Problem statement:
For this exercise, reproduce the entries below exactly, but only from the line containing "Task: Click the green plus deposit icon" through the line containing "You are a computer-use agent. Screen", both included.

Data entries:
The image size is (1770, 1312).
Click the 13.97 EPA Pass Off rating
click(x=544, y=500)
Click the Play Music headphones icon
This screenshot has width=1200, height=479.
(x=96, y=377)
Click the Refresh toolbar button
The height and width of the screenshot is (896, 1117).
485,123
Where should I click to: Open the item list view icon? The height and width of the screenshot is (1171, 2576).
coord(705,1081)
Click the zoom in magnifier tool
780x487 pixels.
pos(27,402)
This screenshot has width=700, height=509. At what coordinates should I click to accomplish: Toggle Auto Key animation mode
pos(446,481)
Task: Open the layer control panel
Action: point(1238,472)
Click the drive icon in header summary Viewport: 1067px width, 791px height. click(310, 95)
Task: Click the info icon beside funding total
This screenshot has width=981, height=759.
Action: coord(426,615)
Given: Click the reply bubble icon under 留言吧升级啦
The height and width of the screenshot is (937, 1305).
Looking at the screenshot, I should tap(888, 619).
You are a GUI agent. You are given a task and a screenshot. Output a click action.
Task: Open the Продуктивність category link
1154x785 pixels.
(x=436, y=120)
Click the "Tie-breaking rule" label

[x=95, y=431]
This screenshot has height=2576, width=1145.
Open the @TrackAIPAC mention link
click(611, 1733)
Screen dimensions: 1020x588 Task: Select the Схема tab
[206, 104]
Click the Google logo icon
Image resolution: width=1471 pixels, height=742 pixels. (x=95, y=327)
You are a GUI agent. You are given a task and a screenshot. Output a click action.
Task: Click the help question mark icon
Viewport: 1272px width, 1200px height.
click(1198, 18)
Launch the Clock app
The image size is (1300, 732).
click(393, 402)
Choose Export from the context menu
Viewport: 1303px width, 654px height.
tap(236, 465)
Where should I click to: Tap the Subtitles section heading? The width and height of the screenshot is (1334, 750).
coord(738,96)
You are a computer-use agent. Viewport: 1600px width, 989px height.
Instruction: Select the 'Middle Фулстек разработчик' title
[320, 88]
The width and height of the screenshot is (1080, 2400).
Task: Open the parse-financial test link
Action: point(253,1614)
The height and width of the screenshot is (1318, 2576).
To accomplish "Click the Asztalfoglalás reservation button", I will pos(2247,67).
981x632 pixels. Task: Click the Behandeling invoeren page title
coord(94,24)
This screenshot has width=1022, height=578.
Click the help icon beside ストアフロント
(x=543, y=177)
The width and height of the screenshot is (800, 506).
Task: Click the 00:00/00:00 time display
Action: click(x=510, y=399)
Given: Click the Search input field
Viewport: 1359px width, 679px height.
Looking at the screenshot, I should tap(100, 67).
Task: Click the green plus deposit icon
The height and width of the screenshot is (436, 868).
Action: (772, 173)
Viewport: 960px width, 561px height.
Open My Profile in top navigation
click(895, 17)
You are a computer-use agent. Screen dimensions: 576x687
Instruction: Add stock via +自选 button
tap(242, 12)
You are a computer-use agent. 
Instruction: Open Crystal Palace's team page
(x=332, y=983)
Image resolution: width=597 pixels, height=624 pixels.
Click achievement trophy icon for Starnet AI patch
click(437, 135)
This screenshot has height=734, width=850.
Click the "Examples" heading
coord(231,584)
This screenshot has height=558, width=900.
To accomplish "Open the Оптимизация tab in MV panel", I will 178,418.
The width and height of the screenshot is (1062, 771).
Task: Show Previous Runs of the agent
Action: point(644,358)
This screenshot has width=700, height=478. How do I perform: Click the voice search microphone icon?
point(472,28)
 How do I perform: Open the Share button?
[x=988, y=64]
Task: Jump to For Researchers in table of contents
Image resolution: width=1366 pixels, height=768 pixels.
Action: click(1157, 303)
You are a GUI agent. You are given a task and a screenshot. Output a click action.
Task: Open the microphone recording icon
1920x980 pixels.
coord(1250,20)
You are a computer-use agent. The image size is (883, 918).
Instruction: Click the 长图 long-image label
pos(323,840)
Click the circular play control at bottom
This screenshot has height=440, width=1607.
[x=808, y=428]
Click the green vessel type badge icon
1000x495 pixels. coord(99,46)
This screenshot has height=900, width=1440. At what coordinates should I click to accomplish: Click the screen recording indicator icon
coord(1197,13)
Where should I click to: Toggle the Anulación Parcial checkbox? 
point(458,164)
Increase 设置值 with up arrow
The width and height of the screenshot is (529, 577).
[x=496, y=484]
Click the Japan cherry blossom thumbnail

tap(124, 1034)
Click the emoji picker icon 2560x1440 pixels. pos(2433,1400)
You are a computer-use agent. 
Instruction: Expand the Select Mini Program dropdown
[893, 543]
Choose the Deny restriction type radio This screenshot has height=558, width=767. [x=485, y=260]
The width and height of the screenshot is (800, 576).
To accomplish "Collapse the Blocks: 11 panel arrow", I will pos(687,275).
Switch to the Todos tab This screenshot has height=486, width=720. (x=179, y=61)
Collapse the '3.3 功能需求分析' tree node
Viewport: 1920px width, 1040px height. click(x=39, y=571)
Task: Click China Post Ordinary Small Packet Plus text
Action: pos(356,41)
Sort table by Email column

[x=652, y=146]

Written response:
Task: Click the green plus deposit icon
The height and width of the screenshot is (436, 868).
Action: (772, 173)
Viewport: 960px width, 561px height.
Open My Profile in top navigation
click(895, 17)
You are a computer-use agent. Screen dimensions: 576x687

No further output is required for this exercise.